Z
will be attending the third annual World Social Forum from January
23 to 28 in Porto Alegre, Brazil. This year, interestingly, instead
of the state where the event is held being friendly to it, the entire
country is friendly, with the new president of Brazil, Lula, scheduled
to participate.
The
first World Social Forum had about 10,000 participants from around
the world. The second had about 50,000. The best guess is that this
year over 100,000 people will converge for WSF 3.
The
World Social Forum is a gigantic conference of panels, presentations,
and celebrations. The event has two overarching themes: (1) Get
together; (2) “Another world is possible.” In short: solidarity
and vision.
The
WSF has thus far emphasized the first message—get together.
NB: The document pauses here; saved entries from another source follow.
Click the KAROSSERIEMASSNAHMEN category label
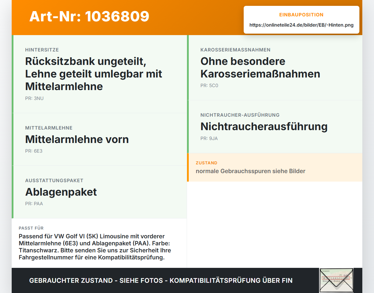The width and height of the screenshot is (374, 293). 235,50
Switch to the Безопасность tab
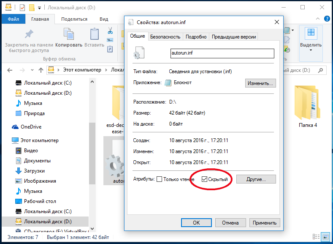This screenshot has height=244, width=333. 165,37
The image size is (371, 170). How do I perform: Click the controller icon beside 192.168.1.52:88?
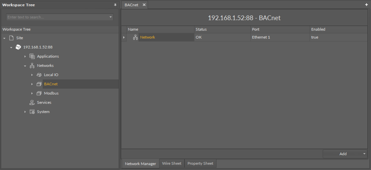18,47
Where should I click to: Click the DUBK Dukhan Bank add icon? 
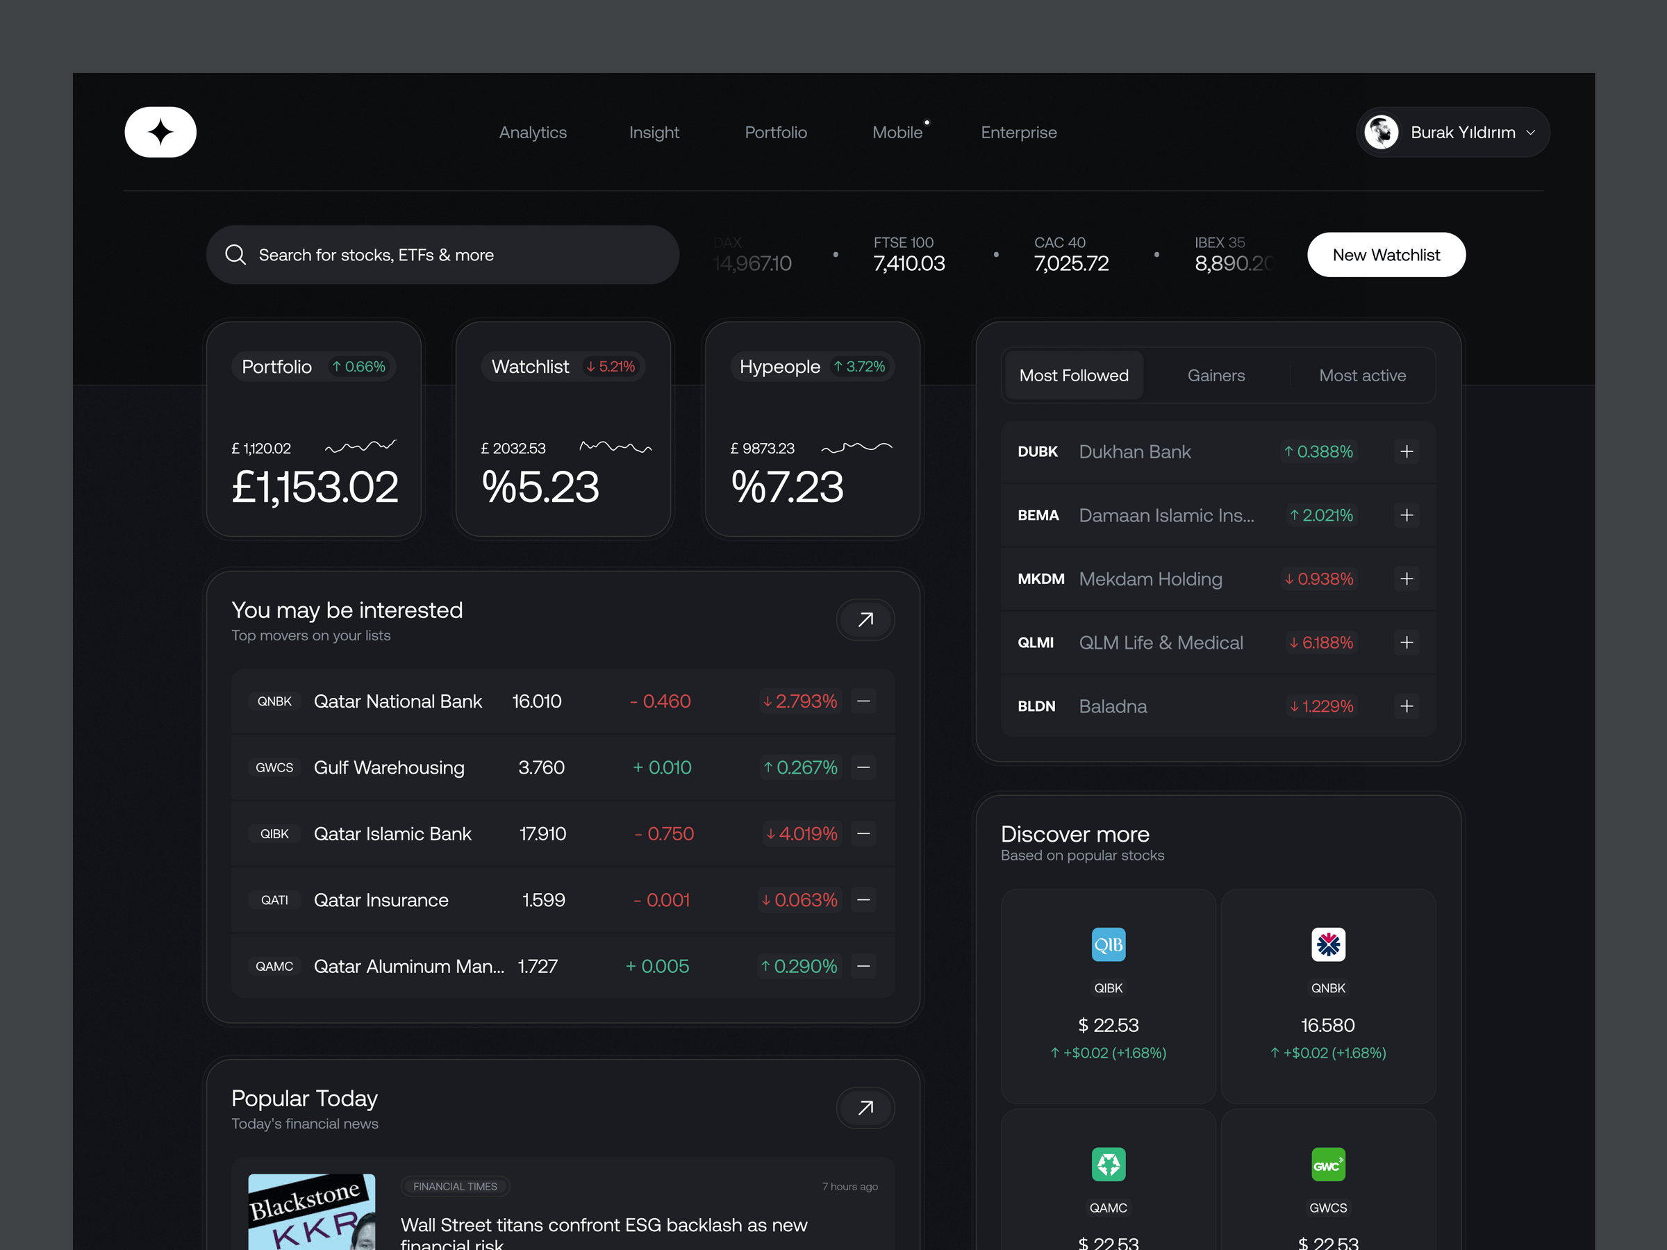point(1407,451)
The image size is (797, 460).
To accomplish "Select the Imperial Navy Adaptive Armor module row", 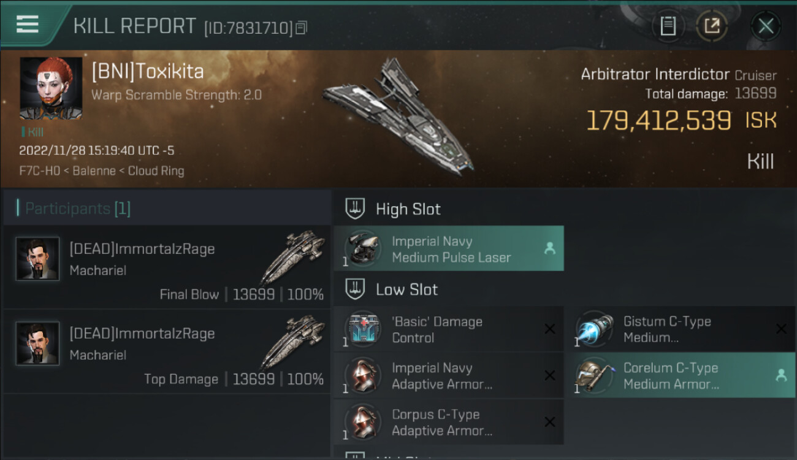I will tap(448, 375).
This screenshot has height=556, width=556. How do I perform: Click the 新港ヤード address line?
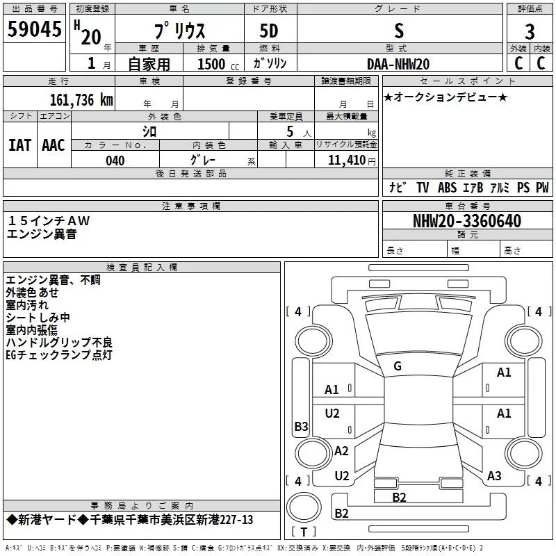[130, 520]
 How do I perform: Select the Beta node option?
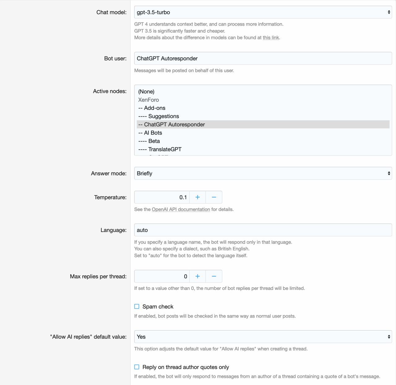tap(154, 141)
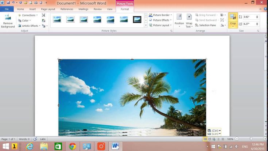Launch Google Chrome from the taskbar

(x=73, y=146)
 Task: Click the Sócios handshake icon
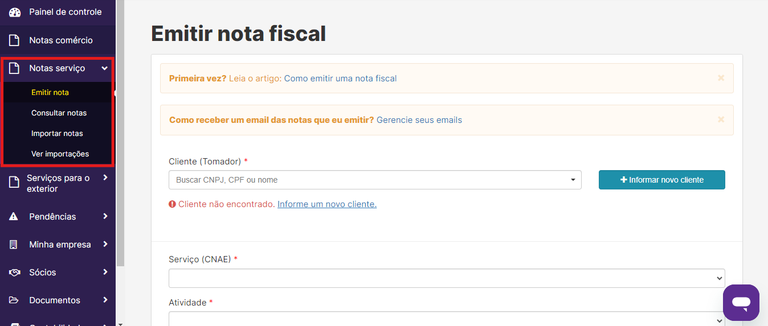pyautogui.click(x=15, y=273)
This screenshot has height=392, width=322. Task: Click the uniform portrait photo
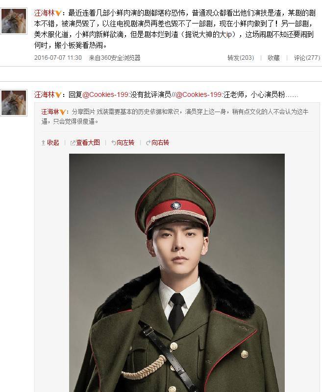pos(177,273)
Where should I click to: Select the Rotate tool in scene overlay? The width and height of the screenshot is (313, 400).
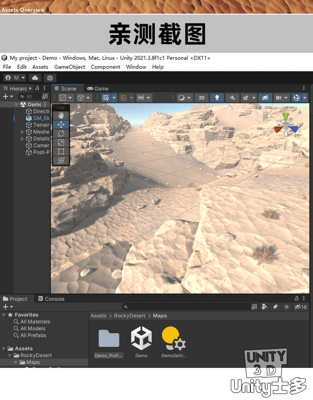click(61, 133)
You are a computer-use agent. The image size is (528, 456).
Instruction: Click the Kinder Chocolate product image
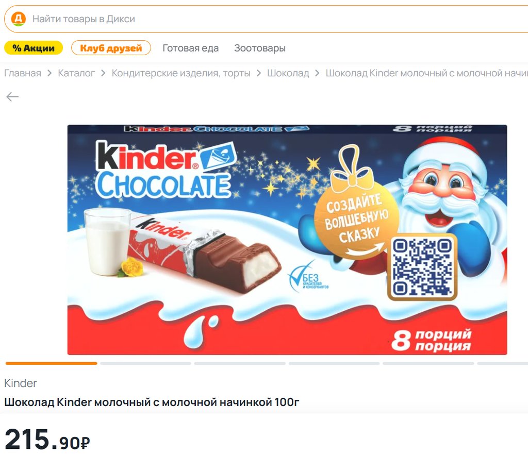(287, 240)
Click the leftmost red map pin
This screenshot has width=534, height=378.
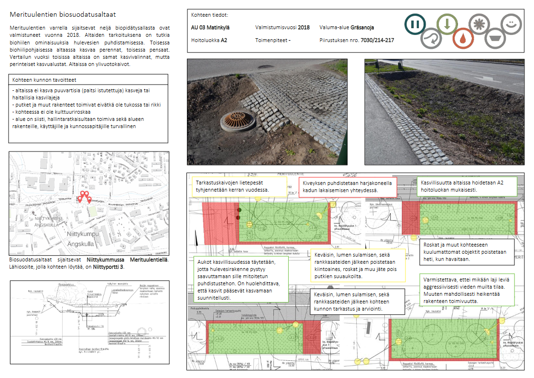(x=80, y=198)
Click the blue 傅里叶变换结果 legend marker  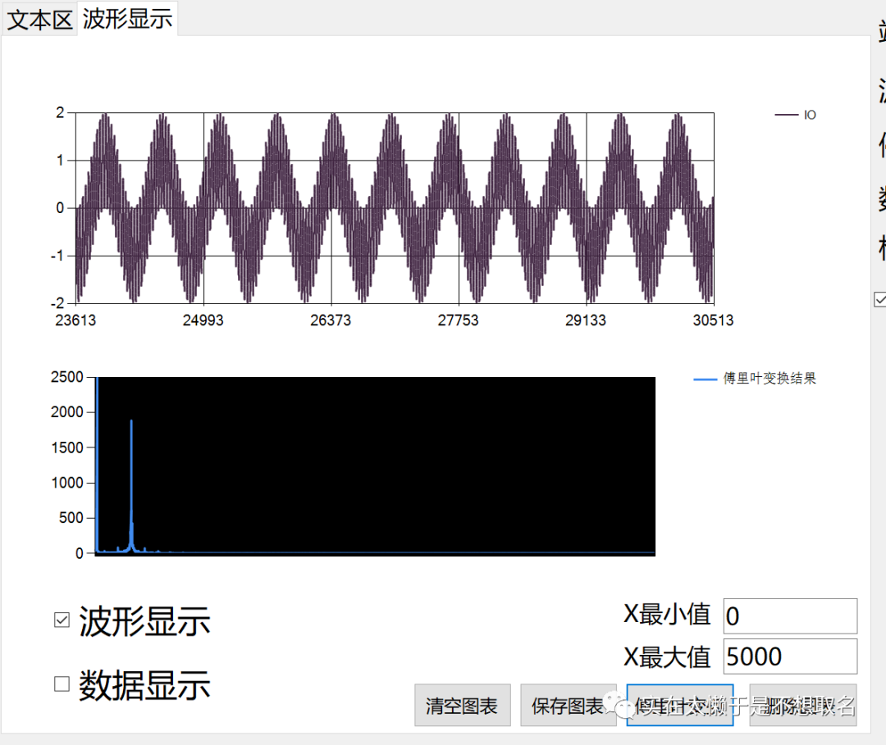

It includes a huge number of diverse viewpoints, projects, organizations,
and movements concerned with creating a vastly more just, equitable,
and caring world. While participants don’t all see eye to eye,
they have nonetheless begun to develop a mutually supportive solidarity
that is prerequisite to winning change.
Similarly,
the WSF slogan, “Another World Is Possible,” has propelled
the second message to pay attention to vision—on economics,
politics, race, gender, ecology, and international relations. Participants
have taken seriously the question, “What do you want?”
But
beneath these shared and prioritized themes, two central tensions
have characterized the WSF project to date. The first concerns who
decides the WSF’s content and focus.
The
WSF undeniably evolved from the top down. It was first an idea in
very few heads. Key actors in Brazil have done the bulk of the work,
but others in Europe, largely from French ATTAC, also participated,
particularly in the planning. From its inception, there have been
efforts to involve people outside those central circles in decision
making—people who represent constituencies and organizations
around the world. Accomplishing that, in a large and international
operation, is bound to be difficult, which is one reason why it
has been slow for the WSF. It must be admitted, as well, that those
in charge haven’t been eager to give up the reigns. Nonetheless,
there is progress and democratization seems within plausible range,
assuming that the struggle continues and that advocates of participation
and democracy make their desires and effective alternative approaches
strongly felt.
What
is perhaps a more important fact about WSF participation and democracy,
however, is its proliferation. What began as a week of events in
Porto Alegre has in three years stimulated activity all over the
world. In Italy, which is an exceptional example but perhaps also
a barometer, over 100 cities and towns have their own Social Forums.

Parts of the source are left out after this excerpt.